▸ Assignment:
From the entries that follow, copy each line in which "agent" appears.

▸ Available records:
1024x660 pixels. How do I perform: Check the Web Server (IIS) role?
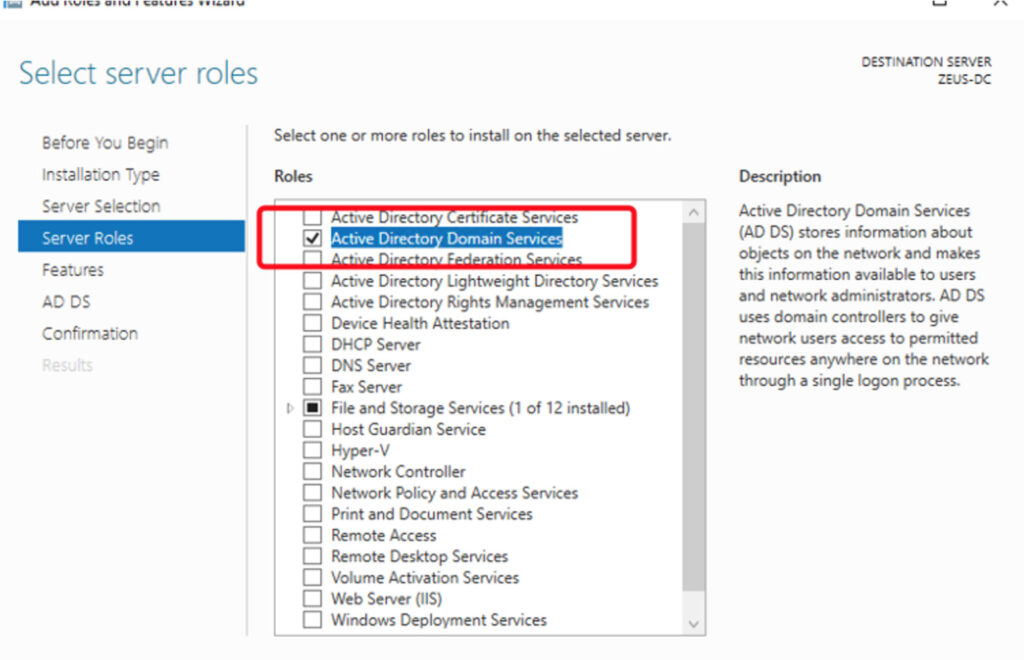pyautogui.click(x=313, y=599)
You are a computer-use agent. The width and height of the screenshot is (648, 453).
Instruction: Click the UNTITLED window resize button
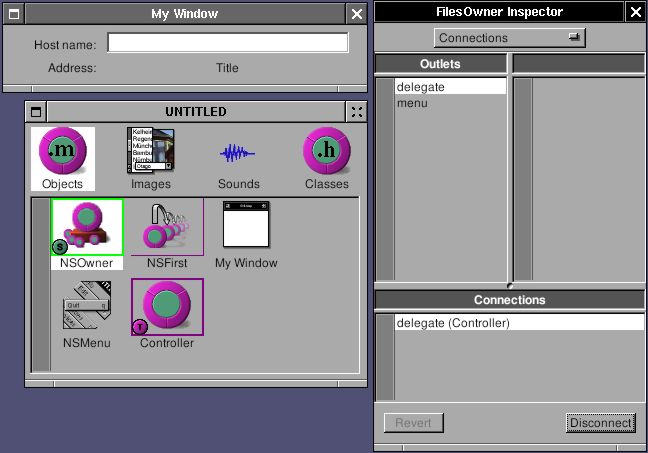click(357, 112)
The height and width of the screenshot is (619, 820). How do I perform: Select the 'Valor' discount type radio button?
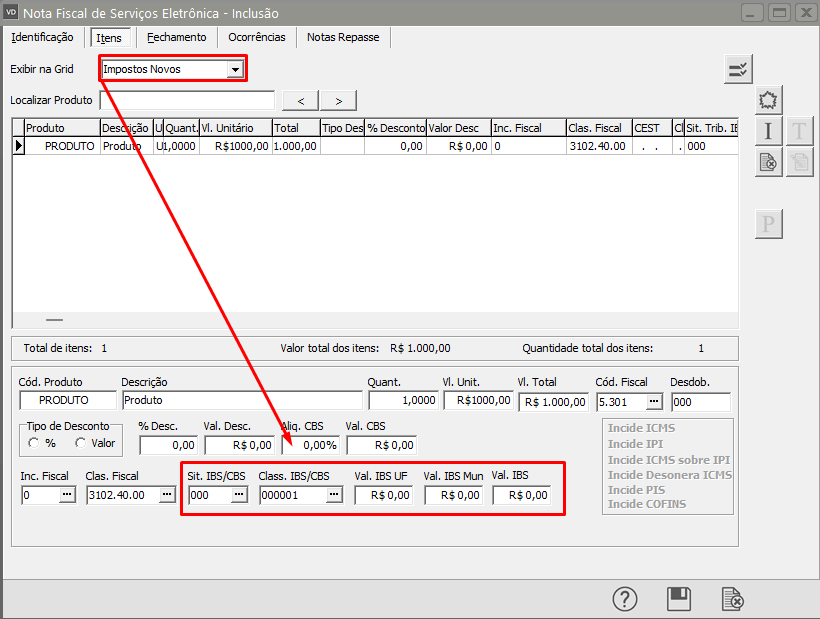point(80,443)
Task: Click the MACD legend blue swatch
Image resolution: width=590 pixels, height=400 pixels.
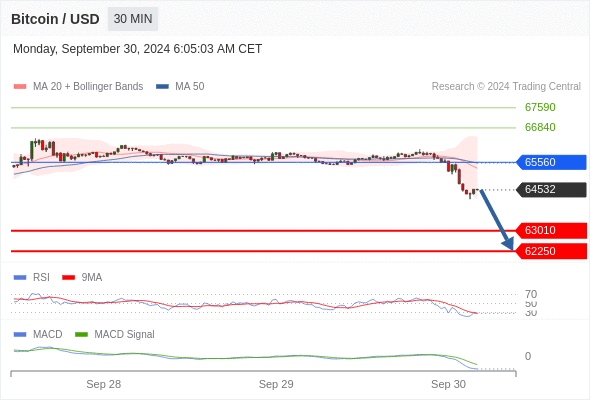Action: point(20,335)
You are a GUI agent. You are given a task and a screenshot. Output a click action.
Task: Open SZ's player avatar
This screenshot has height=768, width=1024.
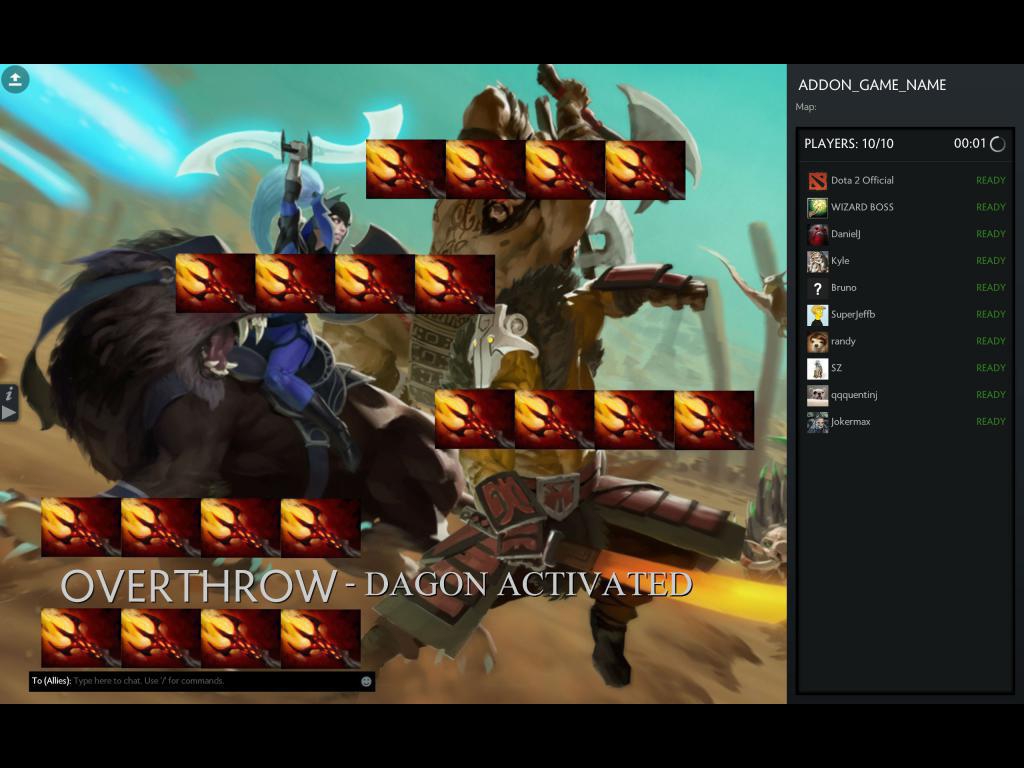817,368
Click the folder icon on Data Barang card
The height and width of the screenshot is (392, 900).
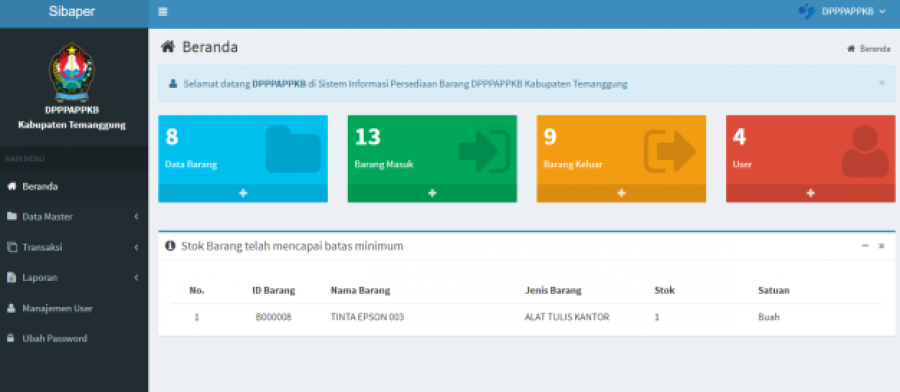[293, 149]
==
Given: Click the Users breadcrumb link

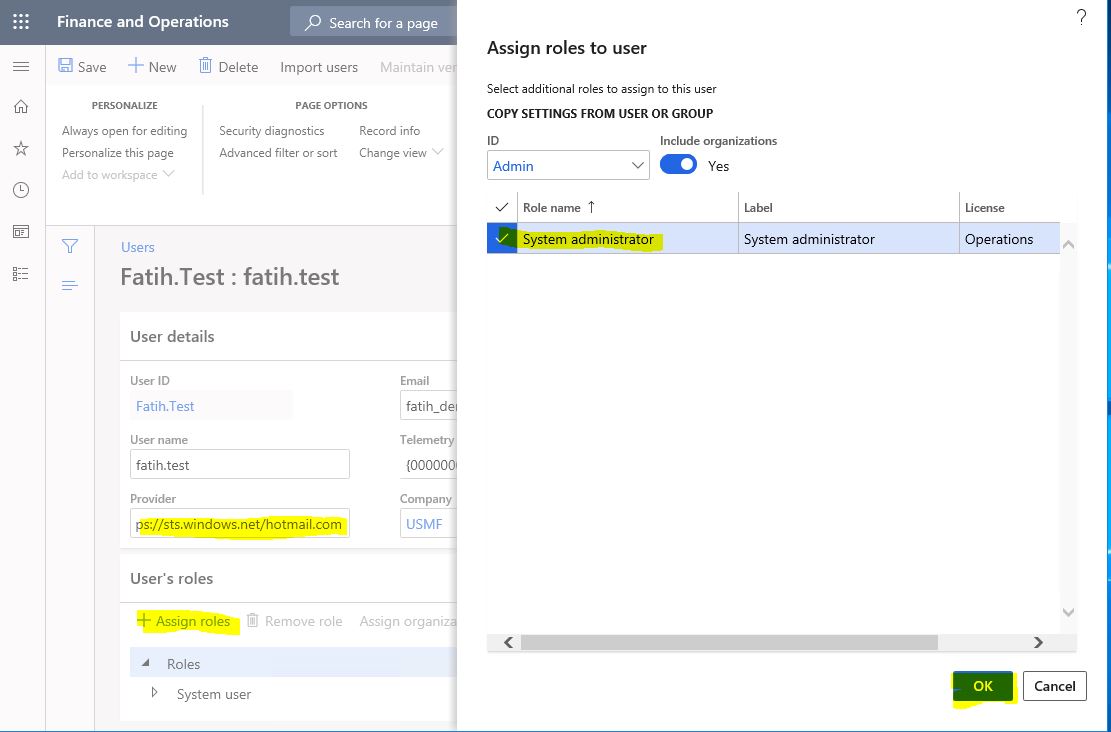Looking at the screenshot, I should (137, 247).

▸ Response to the exercise:
You are a computer-use agent. The width and height of the screenshot is (648, 453).
You are a GUI agent. You are given a task and a screenshot. Output a click action.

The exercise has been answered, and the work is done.